第11回 岐阜整形外科セミナー

カテゴリ: 学び

第11回 岐阜整形外科セミナーに出席してきました。

 子供、学生の来院も多くあり、我々の仕事に直結する、特別講演Ⅰ題目の骨端線損傷に、特に興味深く拝聴させていただきました。

 骨端線とは骨が大人の骨に成長してくるまでの、子供の骨に存在する骨の成長部であり、まだ軟骨組織であるため骨実質部よりも力学的強度が弱く、子供の場合、この骨端線部で骨折を起こすことが多くあります。

 骨端線部の損傷(骨折)は、目立った外傷なく腫れたり痛みを伴うだけの場合もあり、気づかずに放置すると、骨端線の早期閉鎖となり骨の成長が阻害され、左右の腕の長さや脚の長さが違ってきたり、身長の伸びが損なわれる場合もあり注意が必要です。
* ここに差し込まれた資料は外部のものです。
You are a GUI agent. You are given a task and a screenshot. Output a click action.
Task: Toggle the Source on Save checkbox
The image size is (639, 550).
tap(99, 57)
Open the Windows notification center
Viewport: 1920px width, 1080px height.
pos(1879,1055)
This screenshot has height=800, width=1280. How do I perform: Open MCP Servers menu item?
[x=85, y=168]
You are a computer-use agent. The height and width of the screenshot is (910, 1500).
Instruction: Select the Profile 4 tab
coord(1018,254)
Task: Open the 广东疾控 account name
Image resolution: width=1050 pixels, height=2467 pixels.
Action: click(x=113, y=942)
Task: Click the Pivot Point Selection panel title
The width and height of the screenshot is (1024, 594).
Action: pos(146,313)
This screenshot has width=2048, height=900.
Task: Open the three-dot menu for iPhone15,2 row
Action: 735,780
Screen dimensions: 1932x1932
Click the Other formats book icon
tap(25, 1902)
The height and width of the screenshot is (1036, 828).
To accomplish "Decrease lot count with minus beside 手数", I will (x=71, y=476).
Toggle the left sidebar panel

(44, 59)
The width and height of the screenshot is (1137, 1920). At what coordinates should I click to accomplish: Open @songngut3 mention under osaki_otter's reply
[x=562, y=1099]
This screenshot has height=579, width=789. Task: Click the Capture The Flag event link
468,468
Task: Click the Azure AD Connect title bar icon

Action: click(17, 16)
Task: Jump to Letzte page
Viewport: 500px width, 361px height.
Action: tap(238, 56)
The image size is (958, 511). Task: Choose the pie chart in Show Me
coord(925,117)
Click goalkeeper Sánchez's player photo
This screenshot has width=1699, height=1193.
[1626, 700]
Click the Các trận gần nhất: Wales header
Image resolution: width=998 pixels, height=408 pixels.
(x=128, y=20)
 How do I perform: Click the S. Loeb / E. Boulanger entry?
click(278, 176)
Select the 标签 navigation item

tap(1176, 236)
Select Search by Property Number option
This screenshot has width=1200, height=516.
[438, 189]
Salter-Harris分類(片山仁、骨・関節の画像診断、秀潤社)
 特別講演Ⅰ
「骨端線損傷の診断と治療」 金 郁喆先生

 ・骨端軟骨の強度は、マッチ棒を折る程度の力である。
・引っ張り、ねじり力に弱い(圧縮力には強い)。
・成長に合わせてヤング率は上昇してくる。
・骨端軟骨は、3次元的な起伏があることにより力学的強度を保っている。
・起伏がある場合、Salter-Harris(以後SH)Ⅱ、Ⅲ型が多く、Ⅰ型にはなりにくい。
・骨折に対する骨端線損傷の割合は18%位。
・70%は上肢(指骨、肘等)に起こる。
・70%が保存療法対象。
・診断は受傷機転の問診を含め視診、触診が大切。
・画像診断はX線、3D-CT、超音波(エコー)が有用。
・徒手整復はSHⅠ・Ⅱ型-可及的整復-良好。Ⅲ・Ⅳ型-解剖学的整復-やや不良。Ⅴ型-不可-不良。
・上腕骨近位骨端線損傷(リトルリーガーズショルダー)-5歳以下では100%SHⅠ型。11歳以上では、75%がSHⅡ型、25%がSHⅠ型。
・外顆骨折-斜位像および20°屈曲位撮影法が必要。転位>2mm ope、<2mm ギプス固定。
・上腕骨遠位骨端線損傷-クロスピンニング固定。
・内顆骨折-ワトソン・ジョーンズ GⅠ・Ⅱ保存、ⅢⅣope。
・橈骨遠位骨端線-尺骨の合併多し、1/8。
・大腿骨遠位骨端線損傷-神経・血管損傷に注意。
・脛骨近位骨端線損傷-SHⅠ型50%、SH2型30%、SH3型20%。
・脛骨粗面骨折-ワトソン・ジョーンズⅠ10~15歳、Ⅱ・Ⅲ型15~18歳
・脛骨遠位骨端線損傷-多い。足関節外旋・底屈強制により8~15歳に多い。>10歳、SHⅡ型、12~15歳、Tillaux骨折・Triplane骨折。>2mmでインターポジション(骨膜の陥入)の恐れあり-整復操作後転位。早期の骨端線閉鎖を起こす危険(Triplane骨折17%早期閉鎖)。
・腓骨遠位端-捻挫との鑑別。
・4Wは免荷、2~3ヶ月はスポーツ中止。
等々

 特別講演Ⅱ
「関節リウマチにおける最新の診断・治療方針について」 藤井隆夫先生

 2010年 ACR/EULAR 新分類基準(http://medical.nikkeibp.co.jp/leaf/all/special/ra2009/acr2009/200910/512871.html)、スコアの合計が6点以上でRA診断

 ・治療薬が良くなってきたため、治療ストラテジーが変化してきている。
・HLAの型を持っていると喫煙により5倍以上の発症。
・1987年の関節リウマチ(Rheumatoid Arthritis:以下RA)分類基準は、典型的なRAを規定する基準としては良いが、早期の人は診断できなかった。
・2010年 ACR/EULAR 新分類基準は早期に診断するための基準といえる。それによりMTX(methotrexate メトトレキサート)開始が早くなる。一方で、RF因子陽性・ESR亢進している場合など、他の疾患が混入する危険もある。
・治療薬としてはMTXが先ずはfirst choice(禁忌でなければ)、寛解なければ生物製剤。